What is expected>
Retyping the records exactly is the whole task.

*** Recorded information

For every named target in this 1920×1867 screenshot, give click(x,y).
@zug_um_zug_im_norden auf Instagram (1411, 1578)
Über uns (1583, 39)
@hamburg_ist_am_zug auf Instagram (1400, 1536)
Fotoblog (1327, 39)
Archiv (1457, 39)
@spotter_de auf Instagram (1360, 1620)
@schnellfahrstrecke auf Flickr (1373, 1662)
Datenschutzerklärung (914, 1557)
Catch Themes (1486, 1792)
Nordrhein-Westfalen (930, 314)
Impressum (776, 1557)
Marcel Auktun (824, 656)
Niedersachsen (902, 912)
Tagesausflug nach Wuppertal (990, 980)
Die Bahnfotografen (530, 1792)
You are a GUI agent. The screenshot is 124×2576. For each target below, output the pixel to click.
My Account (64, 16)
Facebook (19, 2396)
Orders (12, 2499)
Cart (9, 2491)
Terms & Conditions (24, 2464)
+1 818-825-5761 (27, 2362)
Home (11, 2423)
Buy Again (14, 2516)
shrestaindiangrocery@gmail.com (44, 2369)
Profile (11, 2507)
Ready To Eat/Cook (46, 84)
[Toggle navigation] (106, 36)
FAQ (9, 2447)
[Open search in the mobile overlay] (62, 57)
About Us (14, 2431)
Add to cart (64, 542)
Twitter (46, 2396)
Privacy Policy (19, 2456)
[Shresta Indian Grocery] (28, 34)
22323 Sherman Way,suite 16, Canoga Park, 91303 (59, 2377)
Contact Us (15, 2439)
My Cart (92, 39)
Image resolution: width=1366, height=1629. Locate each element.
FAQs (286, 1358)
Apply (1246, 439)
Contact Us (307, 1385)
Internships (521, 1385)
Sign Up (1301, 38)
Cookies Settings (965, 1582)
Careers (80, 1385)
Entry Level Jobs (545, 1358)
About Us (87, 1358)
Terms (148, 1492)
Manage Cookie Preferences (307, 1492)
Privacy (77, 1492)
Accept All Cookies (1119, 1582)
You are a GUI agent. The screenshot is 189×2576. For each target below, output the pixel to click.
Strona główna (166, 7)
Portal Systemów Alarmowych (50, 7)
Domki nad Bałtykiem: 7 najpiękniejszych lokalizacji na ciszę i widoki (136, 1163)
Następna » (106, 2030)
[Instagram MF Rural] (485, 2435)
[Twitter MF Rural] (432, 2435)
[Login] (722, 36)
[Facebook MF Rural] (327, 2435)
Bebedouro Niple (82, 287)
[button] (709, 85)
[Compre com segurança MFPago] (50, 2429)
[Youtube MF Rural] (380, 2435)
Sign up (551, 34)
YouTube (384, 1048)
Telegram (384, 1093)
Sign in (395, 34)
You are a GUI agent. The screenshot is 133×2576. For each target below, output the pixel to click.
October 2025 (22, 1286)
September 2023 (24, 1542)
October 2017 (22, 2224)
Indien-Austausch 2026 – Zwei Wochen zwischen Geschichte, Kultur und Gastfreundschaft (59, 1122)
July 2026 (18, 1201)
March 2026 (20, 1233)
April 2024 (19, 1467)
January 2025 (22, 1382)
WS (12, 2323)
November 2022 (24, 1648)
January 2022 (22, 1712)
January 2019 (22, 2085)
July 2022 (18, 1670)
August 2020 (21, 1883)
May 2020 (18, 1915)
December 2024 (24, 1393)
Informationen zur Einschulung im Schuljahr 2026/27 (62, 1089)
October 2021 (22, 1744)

******

Reply to the task>
For every named target in this 1920×1867 screenshot, give click(x,y).
@zug_um_zug_im_norden auf Instagram (1411, 1578)
Über uns (1583, 39)
@hamburg_ist_am_zug auf Instagram (1400, 1536)
Fotoblog (1327, 39)
Archiv (1457, 39)
@spotter_de auf Instagram (1360, 1620)
@schnellfahrstrecke auf Flickr (1373, 1662)
Datenschutzerklärung (914, 1557)
Catch Themes (1486, 1792)
Nordrhein-Westfalen (930, 314)
Impressum (776, 1557)
Marcel Auktun (824, 656)
Niedersachsen (902, 912)
Tagesausflug nach Wuppertal (990, 980)
Die Bahnfotografen (530, 1792)
You are a GUI agent. The screenshot is 124×2576. For each target below, output the pixel to click.
My Account (64, 16)
Facebook (19, 2396)
Orders (12, 2499)
Cart (9, 2491)
Terms & Conditions (24, 2464)
+1 818-825-5761 (27, 2362)
Home (11, 2423)
Buy Again (14, 2516)
shrestaindiangrocery@gmail.com (44, 2369)
Profile (11, 2507)
Ready To Eat/Cook (46, 84)
[Toggle navigation] (106, 36)
FAQ (9, 2447)
[Open search in the mobile overlay] (62, 57)
About Us (14, 2431)
Add to cart (64, 542)
Twitter (46, 2396)
Privacy Policy (19, 2456)
[Shresta Indian Grocery] (28, 34)
22323 Sherman Way,suite 16, Canoga Park, 91303 (59, 2377)
Contact Us (15, 2439)
My Cart (92, 39)
Image resolution: width=1366, height=1629. Locate each element.
FAQs (286, 1358)
Apply (1246, 439)
Contact Us (307, 1385)
Internships (521, 1385)
Sign Up (1301, 38)
Cookies Settings (965, 1582)
Careers (80, 1385)
Entry Level Jobs (545, 1358)
About Us (87, 1358)
Terms (148, 1492)
Manage Cookie Preferences (307, 1492)
Privacy (77, 1492)
Accept All Cookies (1119, 1582)
You are a GUI agent. The screenshot is 189×2576. For each target below, output the pixel to click.
Strona główna (166, 7)
Portal Systemów Alarmowych (50, 7)
Domki nad Bałtykiem: 7 najpiękniejszych lokalizacji na ciszę i widoki (136, 1163)
Następna » (106, 2030)
[Instagram MF Rural] (485, 2435)
[Twitter MF Rural] (432, 2435)
[Login] (722, 36)
[Facebook MF Rural] (327, 2435)
Bebedouro Niple (82, 287)
[button] (709, 85)
[Compre com segurança MFPago] (50, 2429)
[Youtube MF Rural] (380, 2435)
Sign up (551, 34)
YouTube (384, 1048)
Telegram (384, 1093)
Sign in (395, 34)
You are a GUI agent. The screenshot is 133×2576. For each target below, output the pixel to click.
October 2025 (22, 1286)
September 2023 (24, 1542)
October 2017 (22, 2224)
Indien-Austausch 2026 – Zwei Wochen zwischen Geschichte, Kultur und Gastfreundschaft (59, 1122)
July 2026 (18, 1201)
March 2026 (20, 1233)
April 2024 (19, 1467)
January 2025 (22, 1382)
WS (12, 2323)
November 2022 (24, 1648)
January 2022 (22, 1712)
January 2019 (22, 2085)
July 2022 (18, 1670)
August 2020 (21, 1883)
May 2020 (18, 1915)
December 2024 (24, 1393)
Informationen zur Einschulung im Schuljahr 2026/27 (62, 1089)
October 2021 (22, 1744)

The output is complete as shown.